Begin SOURCE EXCERPT

The maxim that “evangelical Christians are conservatives and Trump supporters” is so pervasive in our discourse that you would think it was preprogrammed into writing devices. More careful analysts add the word “white” in front of “evangelical,” and that makes all the difference.
For reasons having more to do with demography, politics and history than theology, white evangelical Christians are, in large majority, conservative. And white Catholics are more conservative than Latino or African American Catholics. Notice what is going on here: Race, not religion, is the real divide.
This realization prompts another: If religion is fundamentally conservative, how do you explain the tradition of African American Christianity that demands we overturn the structures of injustice? Typically, it is not explained or explored at all. It is ignored.
White Americans rarely ponder this way of looking at what the Old Testament prophets and Jesus had to say. Their engagement typically comes during times of tragedy rooted in racism — at the 2015 memorials for the nine African Americans killed during a Bible study at Emanuel AME Church in Charleston, and now at the services to honor Floyd.

End SOURCE EXCERPT
Begin DATA EXTRACT

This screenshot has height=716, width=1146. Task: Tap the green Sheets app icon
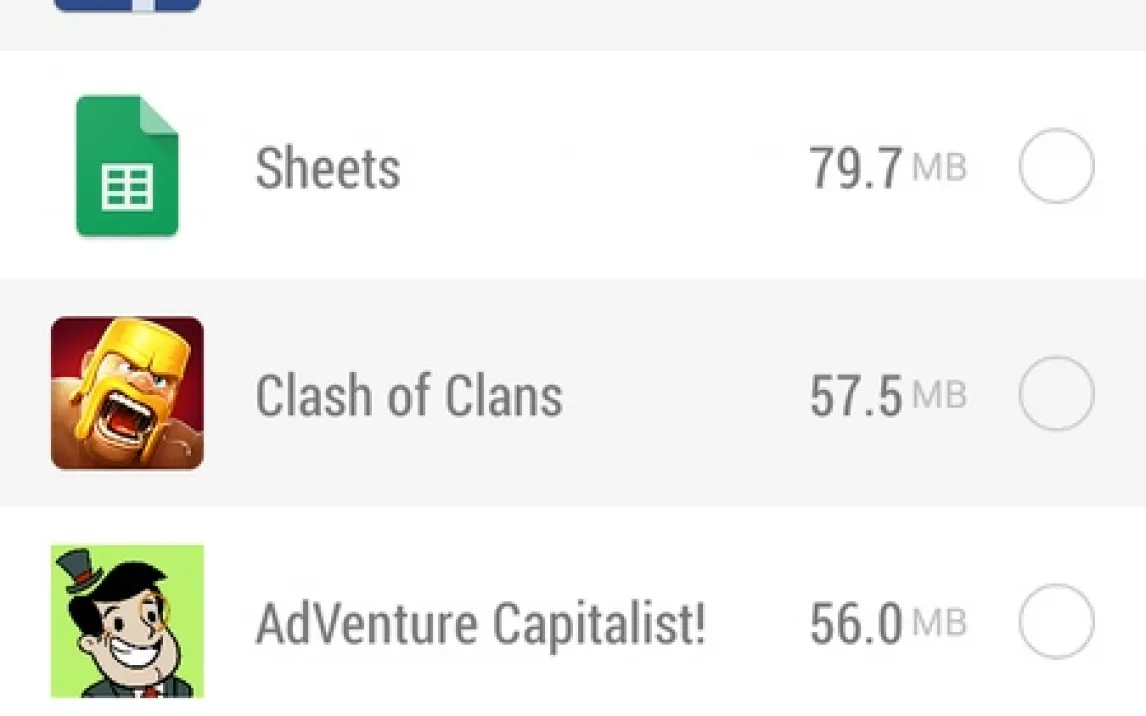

End DATA EXTRACT

▶ THE REQUEST
Continue the essay on race, religion and American politics, starting right after its last sentence.

▶ TASK ANSWER
In this brand of Christianity, the Exodus story is about the liberation of all captives, the prophet Amos thunders that justice will roll down like water, and Jesus’ commands to lift up the oppressed and his hurling of the mighty from their thrones are not marginal to the narrative. These lessons are the narrative.
The Rev. Al Sharpton’s invocation of Ecclesiastes by way of insisting that now is the time and the season for change will endure as call to action. And former vice president Joe Biden gave what may be his most powerful address of the year. His natural and deeply felt empathy toward Floyd’s family was widely noted. But he also invoked James 2:17 and Catholic social thought in saying that he was taught that “faith without works is dead.” It is the go-to reading for many a Christian activist.
Biden’s words are a reminder that the social concern of the black church is part of a broad stream of American Christian thinking. It was brought to life in the Social Gospel movement of the early 20th century and the Catholic Church’s long-standing commitment to social reconstruction. It is alive now in the Rev. William Barber II’s revival of Martin Luther King Jr.’s Poor People’s Campaign.
There is a struggle within Christianity over which strain will predominate — a white Christian nationalism that my friend Robert P. Jones warns against in his forthcoming book, “White Too Long: The Legacy of White Supremacy in American Christianity,” or the prophetic tradition that provided spiritual ballast to the abolitionist and civil rights movements.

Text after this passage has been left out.